Julia was born in 1954 in Haskovo, Bulgaria, and raised in Sofia. At the age of 13, she began taking private lessons in drawing and painting in order to apply to the National Academy of Fine Arts six years later.
Due to the political situation in Bulgaria at the time, she was not given a chance to follow this path, and had to become a mining engineer instead (MA, Mining and Geology University, Sofia, 1978), practicing in this capacity for 12 years. Despite this, she never abandoned her idea of becoming an artist and when the democratic changes happened (1989), she could at last return to her real interest.
Her first step in this direction was to start working in a private restoration studio run by friends. There she had the opportunity to closely observe and touch Bulgarian icons from the 18th and 19th centuries. The purity of feeling radiating from these icons inspired her to start studying the biblical texts and the philosophical principles of the Byzantine pictorial system. Her interest in this subject led her to study theology (MA, Sofia University, 2000).
Later, when she left the restoration studio, she was already mastering the technique of icon-painting on wooden surfaces. She started to develop a kind of symbolic art supported by her knowledge of the Byzantine pictorial heritage, on the one hand, and her emotional attraction to the biblical texts, on the other.

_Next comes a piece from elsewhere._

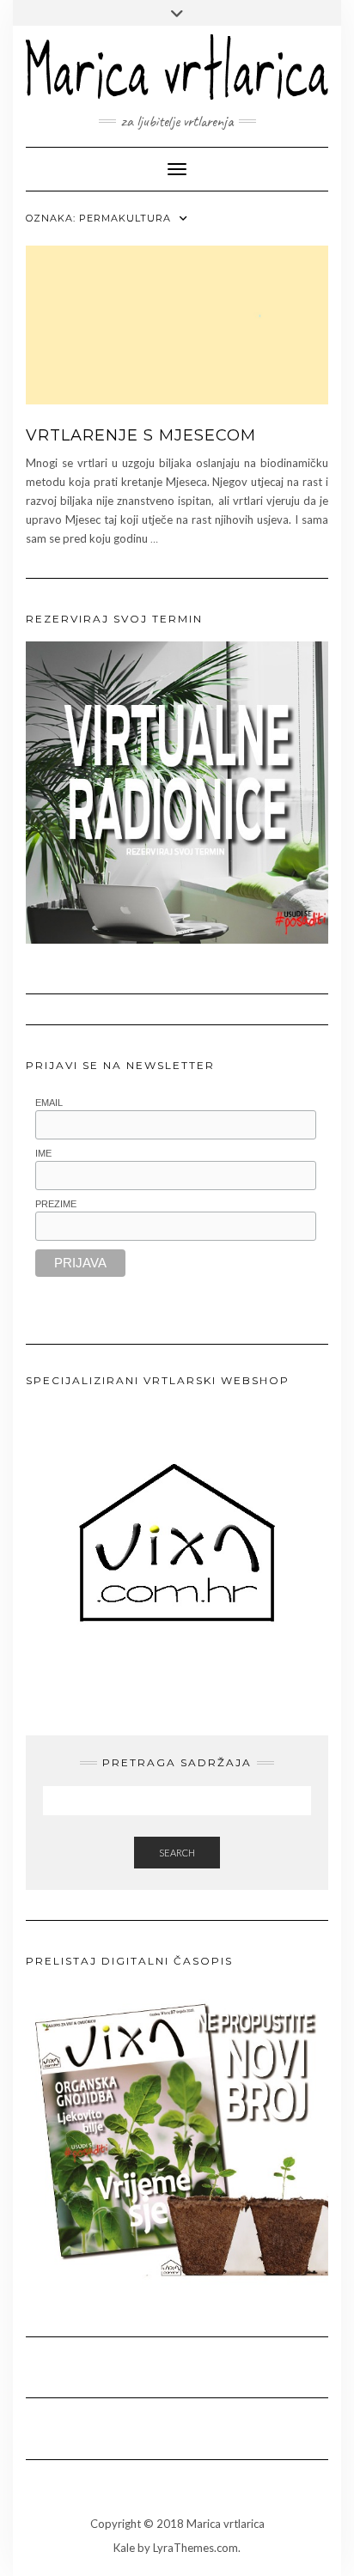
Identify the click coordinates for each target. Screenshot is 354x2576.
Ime (43, 1153)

Art scholar Ivan Dodovski said of her works: "I am convinced that the icons of Julia Stankova will inspire real debates, because -- as every great art -- they are apparent and fundamental provocation. They are not works-copies, made in the shadow of the museum-determined Byzantine icon painting; entirely following its canonical-dogmatic principles. These works are the witness of the freedom of creation. They are also proof, peculiar remembrance, that the artistic language of Byzantium is not a metaphor or lamenting for the lost, but a trans-historical perspective."